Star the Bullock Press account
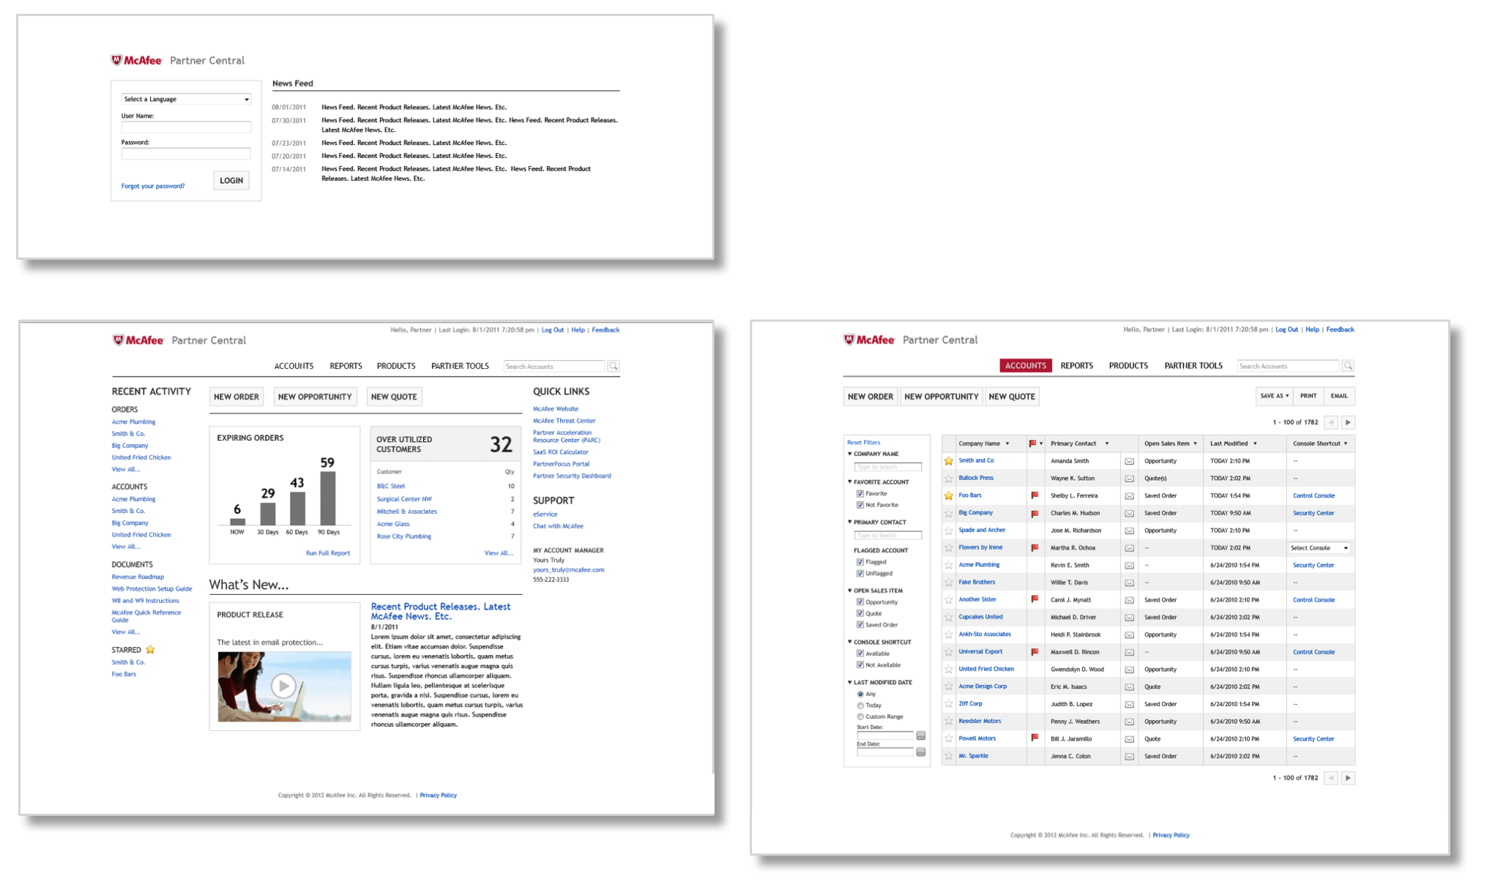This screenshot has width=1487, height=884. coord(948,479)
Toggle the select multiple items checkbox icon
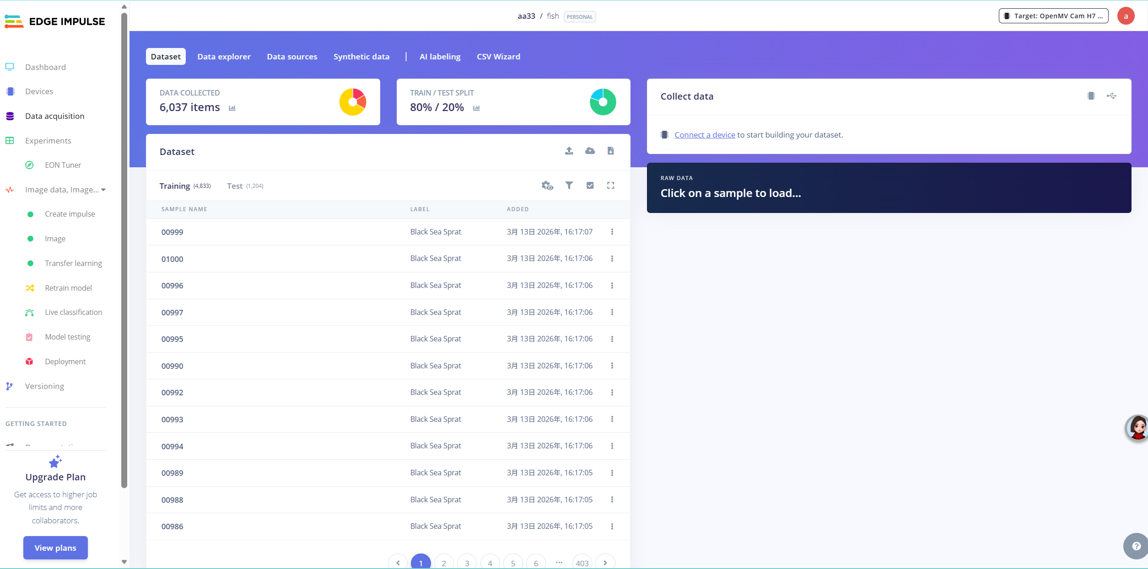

---

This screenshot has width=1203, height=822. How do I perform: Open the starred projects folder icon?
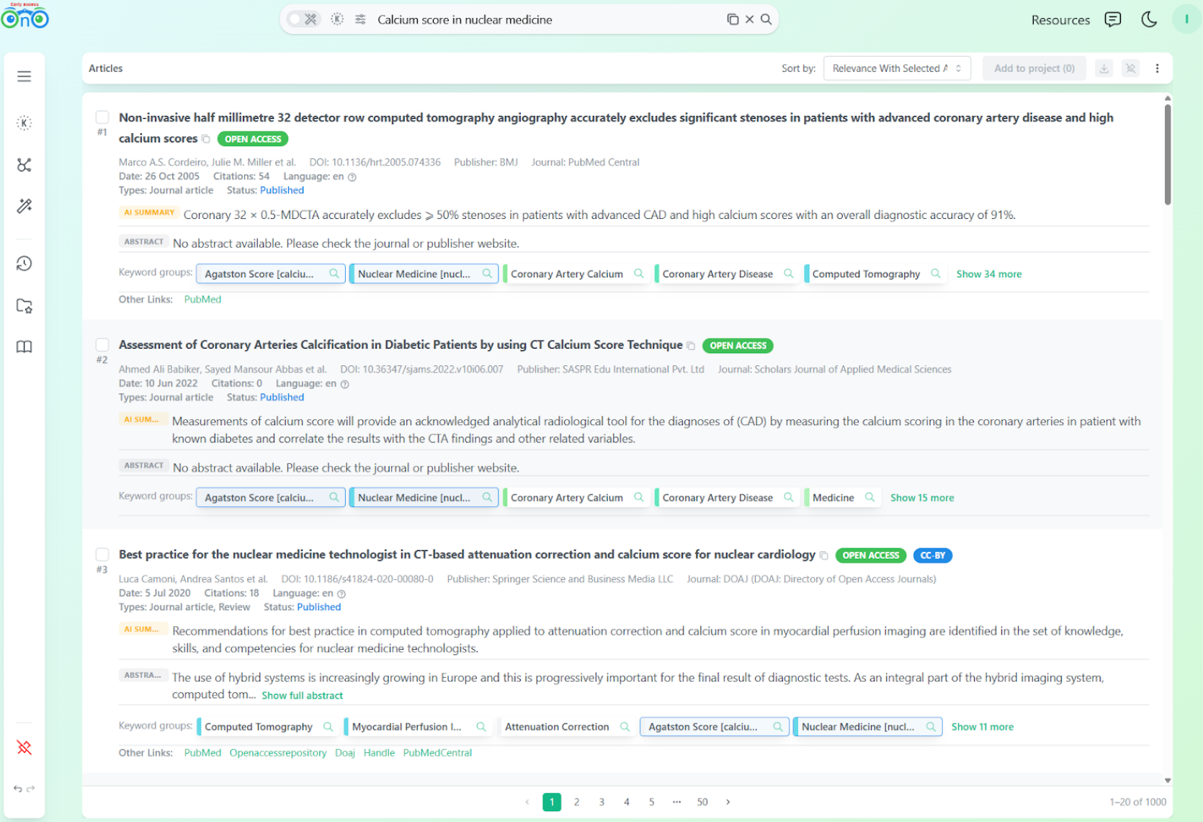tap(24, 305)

==

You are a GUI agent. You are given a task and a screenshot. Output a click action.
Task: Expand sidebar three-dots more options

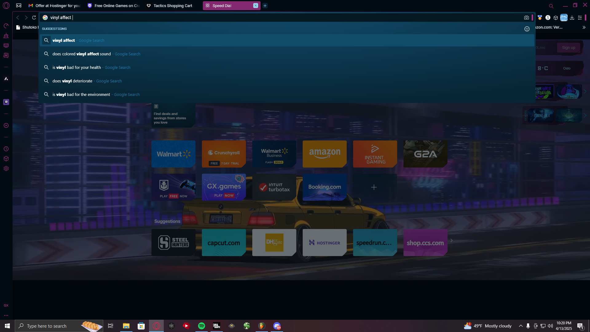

▶ **Exercise description**
All that is wanted is a faithful reproduction of the line above with "You are a GUI", the line with "Task: Expand sidebar three-dots more options", and every line in between.

▶ **Task response**
You are a GUI agent. You are given a task and a screenshot. Output a click action.
Task: Expand sidebar three-dots more options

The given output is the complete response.